**Work order:**
Below are some records. Write out the line that contains "Click the collapse all nodes icon" and all lines after it, exactly, but not the pictures.
****
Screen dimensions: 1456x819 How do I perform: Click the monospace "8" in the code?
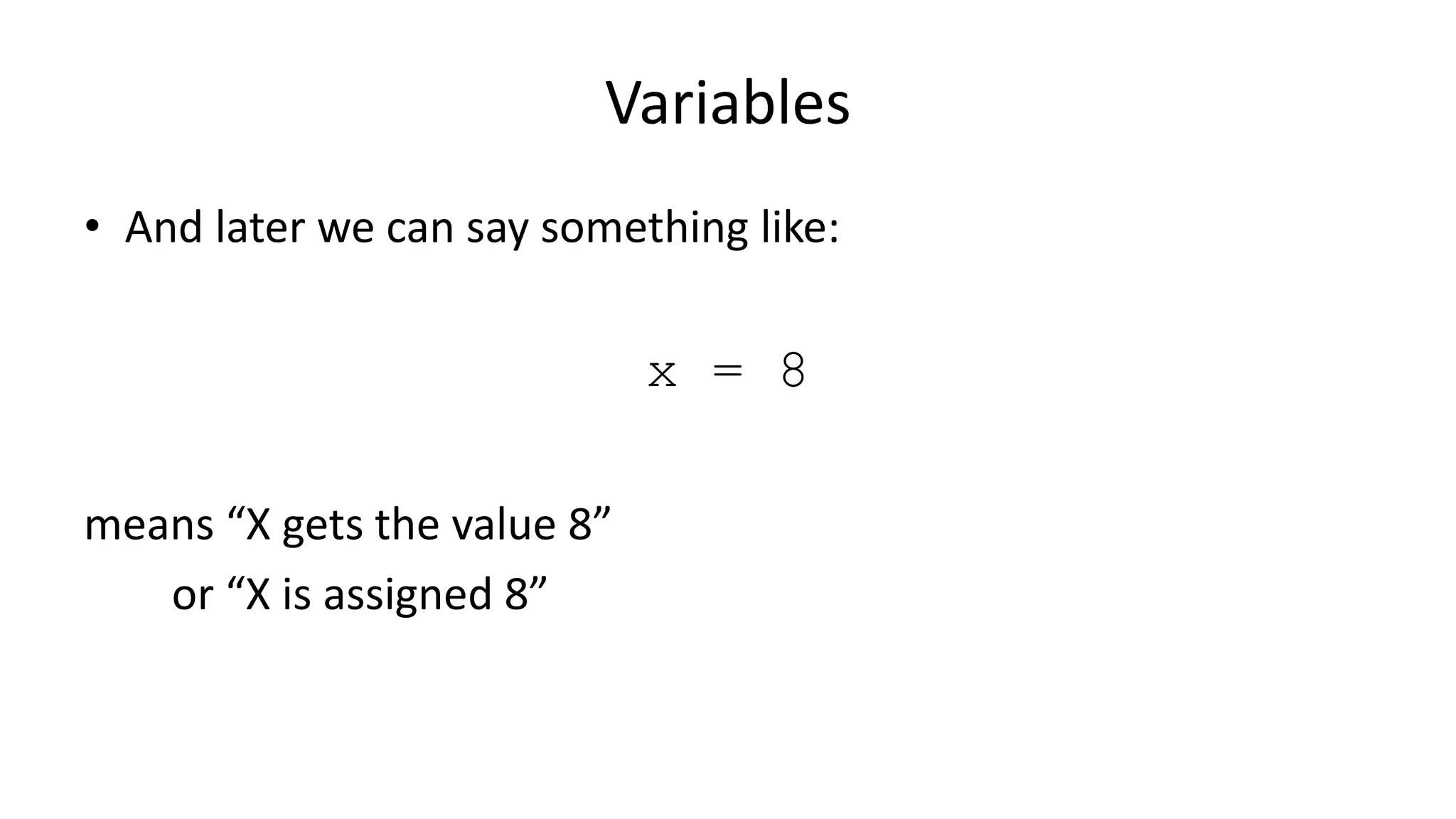793,371

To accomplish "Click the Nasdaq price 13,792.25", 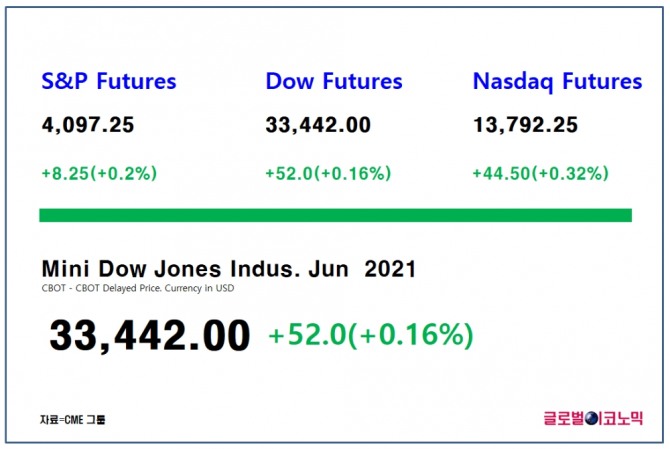I will pos(525,126).
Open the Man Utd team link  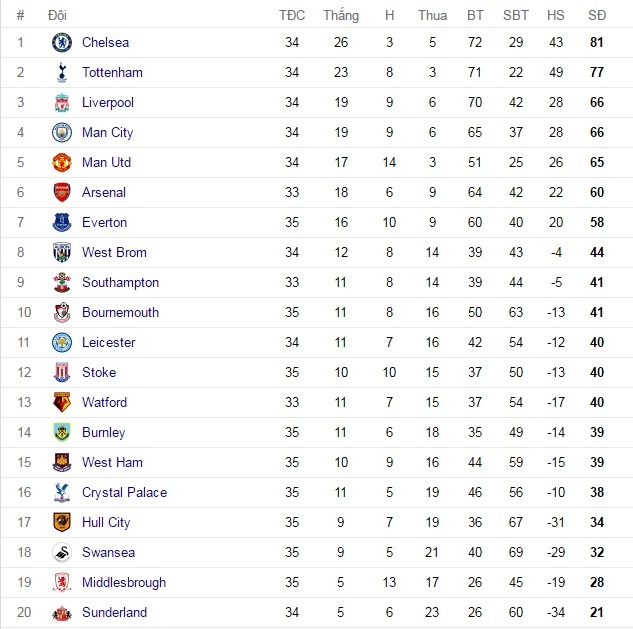[106, 163]
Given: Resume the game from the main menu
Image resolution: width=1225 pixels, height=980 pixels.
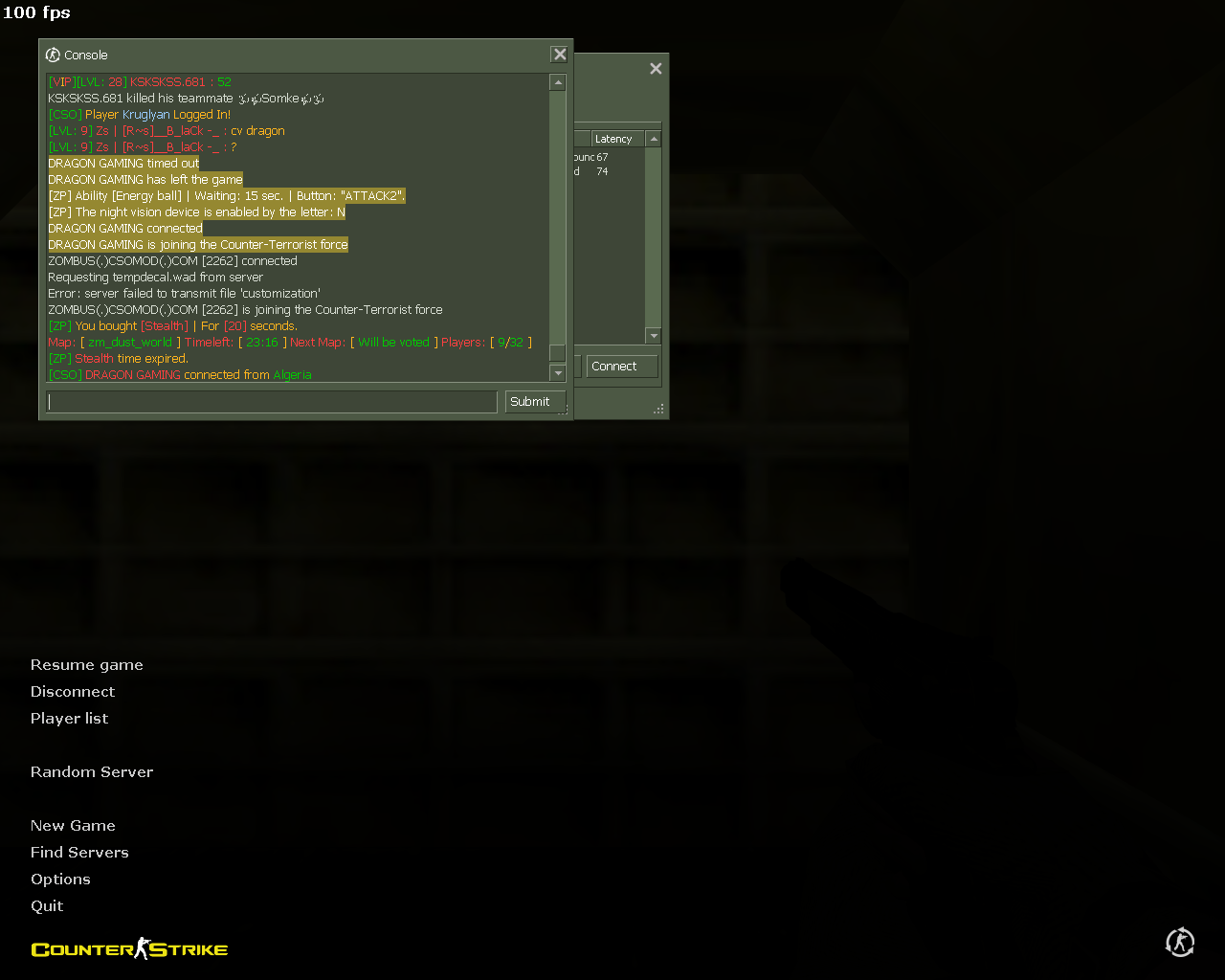Looking at the screenshot, I should click(x=86, y=665).
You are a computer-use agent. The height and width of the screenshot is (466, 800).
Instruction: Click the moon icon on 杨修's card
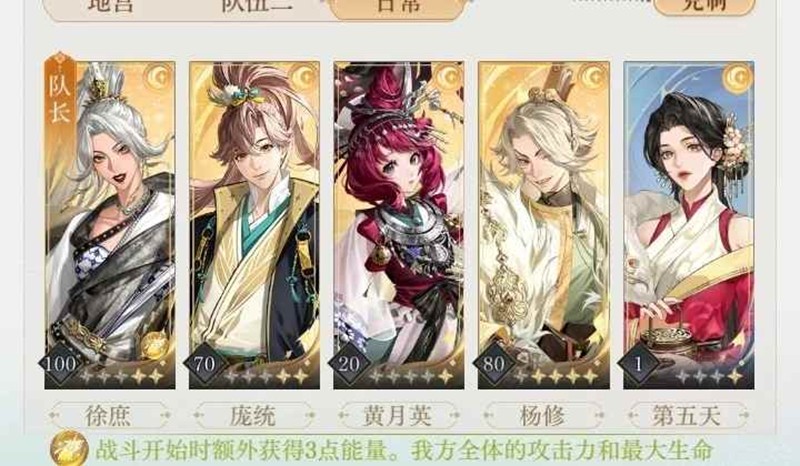click(x=594, y=78)
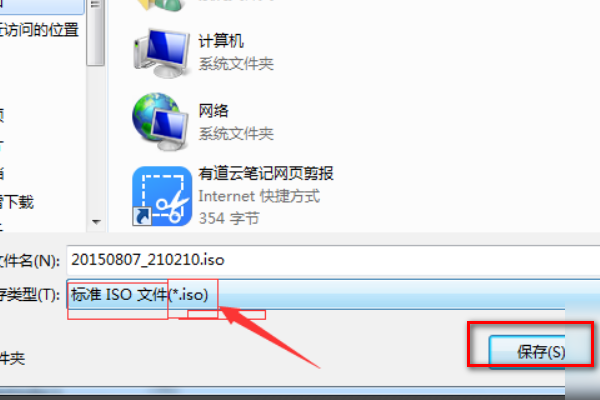Click 系统文件夹 description under 计算机
The image size is (600, 400).
click(x=236, y=64)
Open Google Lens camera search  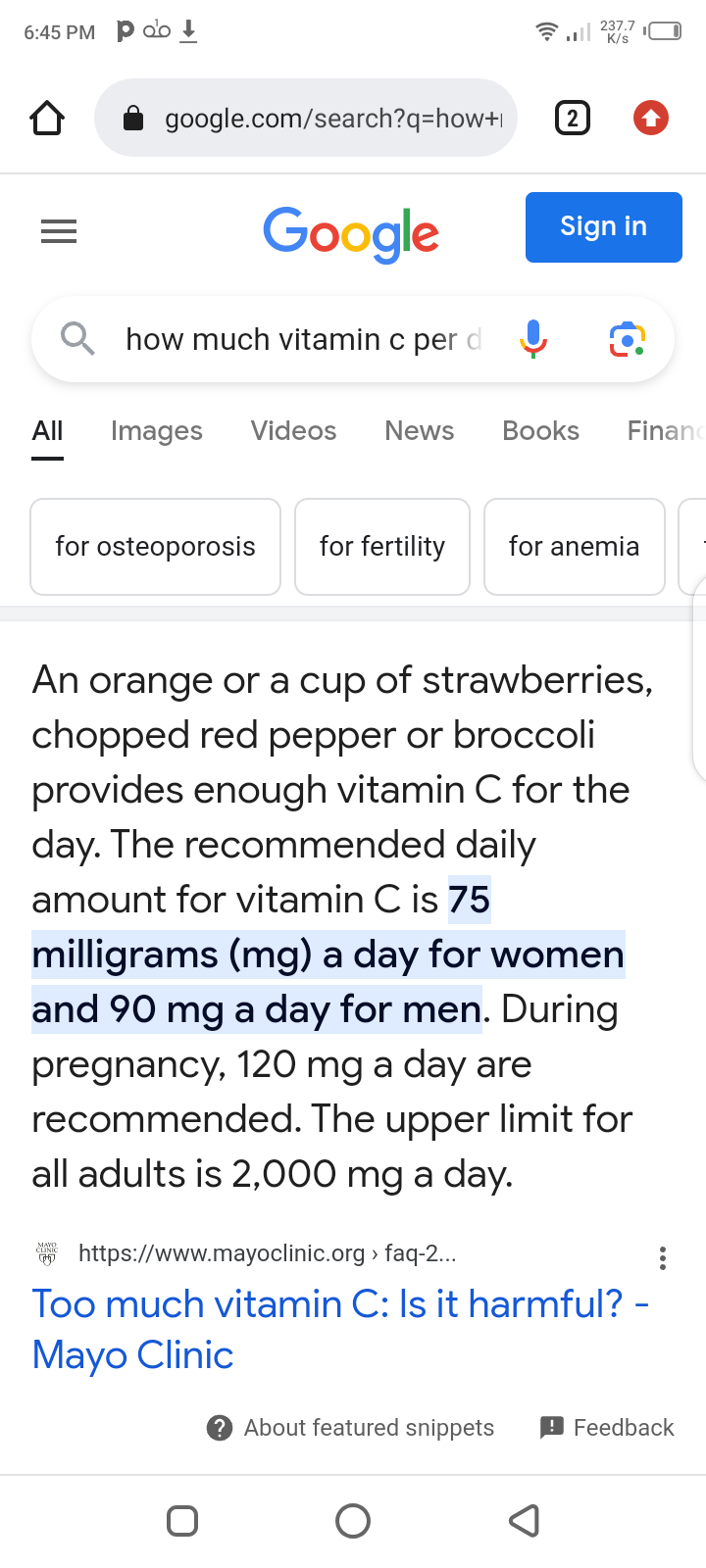[x=628, y=339]
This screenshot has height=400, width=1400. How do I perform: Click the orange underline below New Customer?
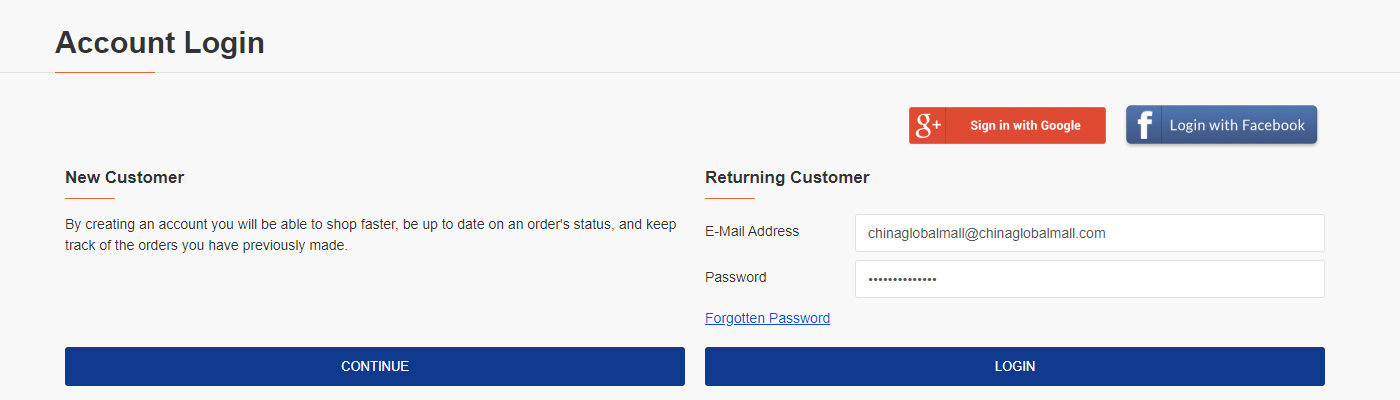pos(90,198)
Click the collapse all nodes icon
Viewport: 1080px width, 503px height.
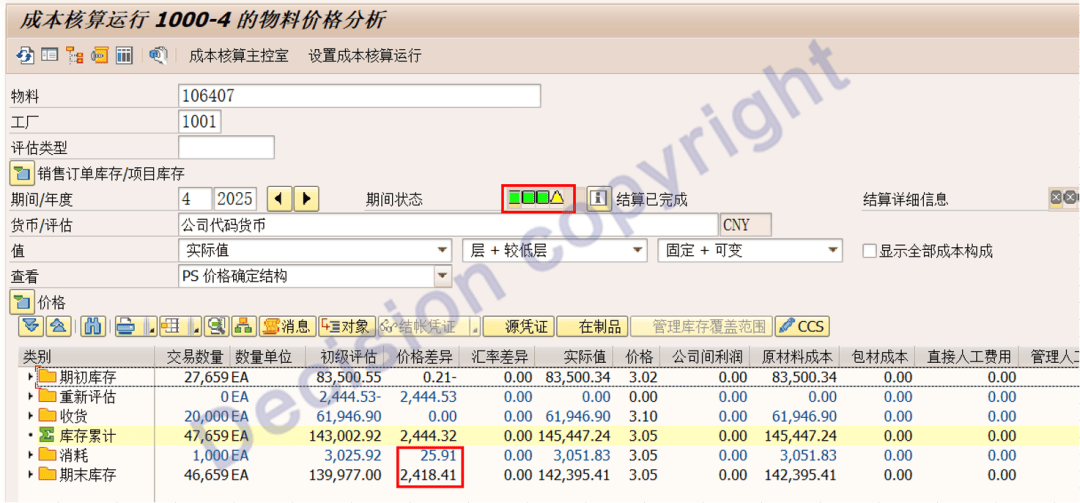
****
**Task result:**
Click the collapse all nodes icon
Viewport: 1080px width, 503px height.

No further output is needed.